Il n’est pas facile de mettre des mots sur la foi telle que je l’entends. On pourrait l’exprimer ainsi : Je crois que, malgré ce monde paraissant insensé, la vie a un sens ; je me résigne à ne pouvoir comprendre ce sens ultime avec mon intellect, mais je suis prêt à le servir, et même à me sacrifier pour lui. J’entends en moi la voix de ce sens, aux instants où je suis vraiment et pleinement vivant et éveillé. Ce que la vie me demande en ces instants, je veux tenter de l’accomplir, même si cela revient à s’opposer aux modes et aux lois en vigueur. Cette foi ne se laisse pas commander, pas plus qu’on ne peut l’obtenir en se contraignant. On ne peut que la vivre.

La connaissance est action. La connaissance est expérience vécue. Elle ne se prolonge pas. Sa durée a un nom : l’instant (…)
L’homme rationnel ne croit à rien autant qu’à la raison humaine. Il ne la considère pas comme un joli don, il la tient tout bonnement pour ce qu’il y a de plus élevé.
L’homme rationnel croit posséder en lui-même le « sens » du monde et de la vie. Il transfère sur le monde et sur l’histoire l’apparence d’ordre et de conformité à des buts bien établis que possède une vie individuelle rationnellement ordonnée. C’est pourquoi il croit au progrès. Il voit que les hommes peuvent aujourd’hui mieux atteindre une cible et voyager plus vite que jadis, et ne veut pas, ne s’autorise pas à voir qu’il y a mille régressions en face de ces progrès. Il croit que l’homme d’aujourd’hui est plus évolué que Confucius, Socrate ou Jésus et qu’il leur est supérieur parce qu’il a renforcé certaines de ses aptitudes techniques (…)

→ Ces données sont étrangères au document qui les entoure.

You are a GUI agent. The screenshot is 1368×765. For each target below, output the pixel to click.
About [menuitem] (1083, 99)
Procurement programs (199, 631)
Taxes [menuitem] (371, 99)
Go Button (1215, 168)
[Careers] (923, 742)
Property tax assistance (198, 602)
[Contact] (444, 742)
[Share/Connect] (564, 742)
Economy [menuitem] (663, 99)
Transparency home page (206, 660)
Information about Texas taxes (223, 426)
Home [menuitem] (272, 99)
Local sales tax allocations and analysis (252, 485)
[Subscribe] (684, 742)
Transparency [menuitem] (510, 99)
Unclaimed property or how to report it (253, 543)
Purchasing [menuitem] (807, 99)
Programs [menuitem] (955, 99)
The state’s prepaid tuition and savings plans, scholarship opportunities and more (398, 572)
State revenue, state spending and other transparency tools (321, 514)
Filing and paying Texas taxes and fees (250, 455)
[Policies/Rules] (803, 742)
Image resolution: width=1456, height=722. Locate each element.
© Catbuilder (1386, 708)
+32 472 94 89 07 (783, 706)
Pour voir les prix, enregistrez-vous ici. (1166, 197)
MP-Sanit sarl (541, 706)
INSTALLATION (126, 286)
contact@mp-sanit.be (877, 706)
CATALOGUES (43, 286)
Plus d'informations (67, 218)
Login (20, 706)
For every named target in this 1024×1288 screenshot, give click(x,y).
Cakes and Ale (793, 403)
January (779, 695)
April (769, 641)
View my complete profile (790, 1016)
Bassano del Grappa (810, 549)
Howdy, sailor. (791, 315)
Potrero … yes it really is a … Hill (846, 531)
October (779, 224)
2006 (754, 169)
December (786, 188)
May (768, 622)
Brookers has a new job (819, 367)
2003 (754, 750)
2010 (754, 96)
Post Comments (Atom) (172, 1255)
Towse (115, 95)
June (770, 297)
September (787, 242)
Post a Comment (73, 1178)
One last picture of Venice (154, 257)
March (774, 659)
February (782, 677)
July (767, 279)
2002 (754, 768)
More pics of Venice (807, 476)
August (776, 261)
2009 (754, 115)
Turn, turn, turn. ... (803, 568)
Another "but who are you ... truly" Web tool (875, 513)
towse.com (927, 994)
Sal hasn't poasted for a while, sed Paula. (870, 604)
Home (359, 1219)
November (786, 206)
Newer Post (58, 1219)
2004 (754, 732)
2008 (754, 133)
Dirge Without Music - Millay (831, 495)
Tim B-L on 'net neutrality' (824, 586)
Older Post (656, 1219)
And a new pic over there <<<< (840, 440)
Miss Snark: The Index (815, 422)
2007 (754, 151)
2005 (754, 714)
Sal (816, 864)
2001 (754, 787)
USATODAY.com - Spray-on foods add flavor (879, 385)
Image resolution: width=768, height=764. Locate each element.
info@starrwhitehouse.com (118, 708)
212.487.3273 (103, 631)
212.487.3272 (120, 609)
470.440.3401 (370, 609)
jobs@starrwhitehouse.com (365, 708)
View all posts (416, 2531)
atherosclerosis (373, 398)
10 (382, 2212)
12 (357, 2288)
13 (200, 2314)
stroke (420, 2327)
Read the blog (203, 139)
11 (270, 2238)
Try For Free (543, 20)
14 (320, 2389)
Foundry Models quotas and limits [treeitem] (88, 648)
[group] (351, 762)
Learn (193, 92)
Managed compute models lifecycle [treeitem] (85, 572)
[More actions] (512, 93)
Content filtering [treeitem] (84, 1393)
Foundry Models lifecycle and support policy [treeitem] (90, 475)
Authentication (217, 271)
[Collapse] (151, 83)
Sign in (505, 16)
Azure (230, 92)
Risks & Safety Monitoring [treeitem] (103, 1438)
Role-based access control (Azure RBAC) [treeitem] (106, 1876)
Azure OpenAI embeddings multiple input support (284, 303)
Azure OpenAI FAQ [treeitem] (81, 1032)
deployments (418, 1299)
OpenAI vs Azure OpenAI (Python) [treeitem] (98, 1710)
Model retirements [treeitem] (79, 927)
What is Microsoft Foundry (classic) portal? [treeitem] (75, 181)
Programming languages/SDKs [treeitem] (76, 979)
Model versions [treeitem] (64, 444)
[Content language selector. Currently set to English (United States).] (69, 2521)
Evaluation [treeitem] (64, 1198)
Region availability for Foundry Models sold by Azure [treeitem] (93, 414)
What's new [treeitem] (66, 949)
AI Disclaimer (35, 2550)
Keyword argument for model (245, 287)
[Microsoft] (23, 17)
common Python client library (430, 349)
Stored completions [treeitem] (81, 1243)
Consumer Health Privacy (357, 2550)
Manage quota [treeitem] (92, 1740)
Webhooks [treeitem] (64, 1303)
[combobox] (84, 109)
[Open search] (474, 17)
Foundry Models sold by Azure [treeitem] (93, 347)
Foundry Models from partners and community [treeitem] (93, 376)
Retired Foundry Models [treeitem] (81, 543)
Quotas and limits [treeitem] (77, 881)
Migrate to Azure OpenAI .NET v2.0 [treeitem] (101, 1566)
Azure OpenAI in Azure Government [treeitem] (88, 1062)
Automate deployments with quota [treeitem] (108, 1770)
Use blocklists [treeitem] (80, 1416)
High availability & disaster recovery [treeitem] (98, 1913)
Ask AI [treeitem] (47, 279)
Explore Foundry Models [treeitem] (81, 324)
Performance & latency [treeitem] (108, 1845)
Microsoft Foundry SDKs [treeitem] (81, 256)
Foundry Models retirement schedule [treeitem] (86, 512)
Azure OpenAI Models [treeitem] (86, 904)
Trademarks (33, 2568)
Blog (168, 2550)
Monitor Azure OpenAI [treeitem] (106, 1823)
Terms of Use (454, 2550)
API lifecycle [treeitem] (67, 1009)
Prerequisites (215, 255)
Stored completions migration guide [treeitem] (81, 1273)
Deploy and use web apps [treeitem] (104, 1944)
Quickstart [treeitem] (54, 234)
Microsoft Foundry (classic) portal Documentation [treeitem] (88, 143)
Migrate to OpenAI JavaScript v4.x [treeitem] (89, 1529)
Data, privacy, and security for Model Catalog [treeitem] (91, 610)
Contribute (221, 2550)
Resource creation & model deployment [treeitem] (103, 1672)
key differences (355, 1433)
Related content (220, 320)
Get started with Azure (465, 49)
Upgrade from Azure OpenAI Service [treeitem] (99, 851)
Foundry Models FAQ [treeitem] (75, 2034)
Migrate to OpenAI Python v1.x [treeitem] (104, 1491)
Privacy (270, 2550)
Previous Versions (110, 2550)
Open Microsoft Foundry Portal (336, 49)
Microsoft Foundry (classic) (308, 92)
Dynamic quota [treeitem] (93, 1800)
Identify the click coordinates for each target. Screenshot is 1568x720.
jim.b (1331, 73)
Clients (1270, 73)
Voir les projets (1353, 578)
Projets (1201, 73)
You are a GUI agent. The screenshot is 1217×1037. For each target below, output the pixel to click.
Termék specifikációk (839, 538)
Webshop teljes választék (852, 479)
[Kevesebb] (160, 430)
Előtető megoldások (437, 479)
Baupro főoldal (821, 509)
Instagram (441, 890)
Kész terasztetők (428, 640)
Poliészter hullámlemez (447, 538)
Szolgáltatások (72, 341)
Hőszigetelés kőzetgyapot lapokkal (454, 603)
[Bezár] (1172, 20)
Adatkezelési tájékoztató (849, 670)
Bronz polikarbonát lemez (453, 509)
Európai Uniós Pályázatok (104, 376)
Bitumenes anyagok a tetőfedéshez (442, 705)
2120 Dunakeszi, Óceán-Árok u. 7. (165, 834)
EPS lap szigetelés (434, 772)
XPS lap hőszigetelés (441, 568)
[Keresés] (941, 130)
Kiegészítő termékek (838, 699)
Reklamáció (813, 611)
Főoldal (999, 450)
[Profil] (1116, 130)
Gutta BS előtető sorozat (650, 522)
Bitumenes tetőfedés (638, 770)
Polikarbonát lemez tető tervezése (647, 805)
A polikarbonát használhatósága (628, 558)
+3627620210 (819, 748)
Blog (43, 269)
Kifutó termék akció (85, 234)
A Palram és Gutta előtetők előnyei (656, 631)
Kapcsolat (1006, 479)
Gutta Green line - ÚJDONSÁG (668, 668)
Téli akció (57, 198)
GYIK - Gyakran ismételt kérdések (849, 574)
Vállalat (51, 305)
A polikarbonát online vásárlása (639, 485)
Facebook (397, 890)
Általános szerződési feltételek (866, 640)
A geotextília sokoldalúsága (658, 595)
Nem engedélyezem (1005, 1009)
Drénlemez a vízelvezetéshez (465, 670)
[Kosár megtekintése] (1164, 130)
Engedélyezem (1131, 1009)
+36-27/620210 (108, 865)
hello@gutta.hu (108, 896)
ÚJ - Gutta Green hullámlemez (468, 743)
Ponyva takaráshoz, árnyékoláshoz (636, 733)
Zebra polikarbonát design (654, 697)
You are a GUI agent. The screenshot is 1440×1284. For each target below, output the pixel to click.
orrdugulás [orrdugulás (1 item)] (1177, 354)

L’homme rationnel a parfois tendance à faire preuve de haine et de colère envers les hommes religieux qui ne croient pas à son progrès en entravent la réalisation de son idéal rationnel (…) L’homme rationnel semble, dans la vie pratique, être plus sûr de sa croyance que l’homme religieux. Au nom de la déesse Raison, il se sent le droit de commander et d’organiser, de faire violence à ses semblables (…)
L’homme rationnel aspire au pouvoir, ne serait-ce que pour établir le règne du « Bien ». Le plus grand danger pour lui est là : l’aspiration au pouvoir, l’abus de celui-ci, la volonté de commander, la terreur (…)
L’homme rationnel rationalise le monde et lui fait violence. Il est toujours enclin à être furieusement sérieux. C’est un éducateur.
Bien sûr, ce sont apparemment très souvent les « religieux » qui ont manié l’épée et les « hommes rationnels » qui ont versé leur sang (par exemple dans l’Inquisition). Mais par « religieux » je n’entends bien sûr pas les prêtres, pas plus que par « hommes rationnels » ceux qui mettent leur joie dans la pensée (…)
Loin de moi en outre, bien sûr, en dépit de certains aspects un peu véhéments de mon schéma, l’idée de contester à l’homme religieux le savoir-faire et à l’homme rationnel la génialité. Dans les deux camps prospèrent le génie, prospèrent l’idéalisme, l’héroïsme, l’esprit de sacrifice (…)
Cela me semble être en général une caractéristique de l’homme de génie que de porter en lui, tout en représentant un exemplaire particulièrement réussi de son propre type, un désir secret de l’autre pôle, un respect silencieux pour le type opposé. L’homme qui ne sait que manier les chiffres n’est jamais un génie, pas plus que celui qui ne vit qu’au gré de son humeur.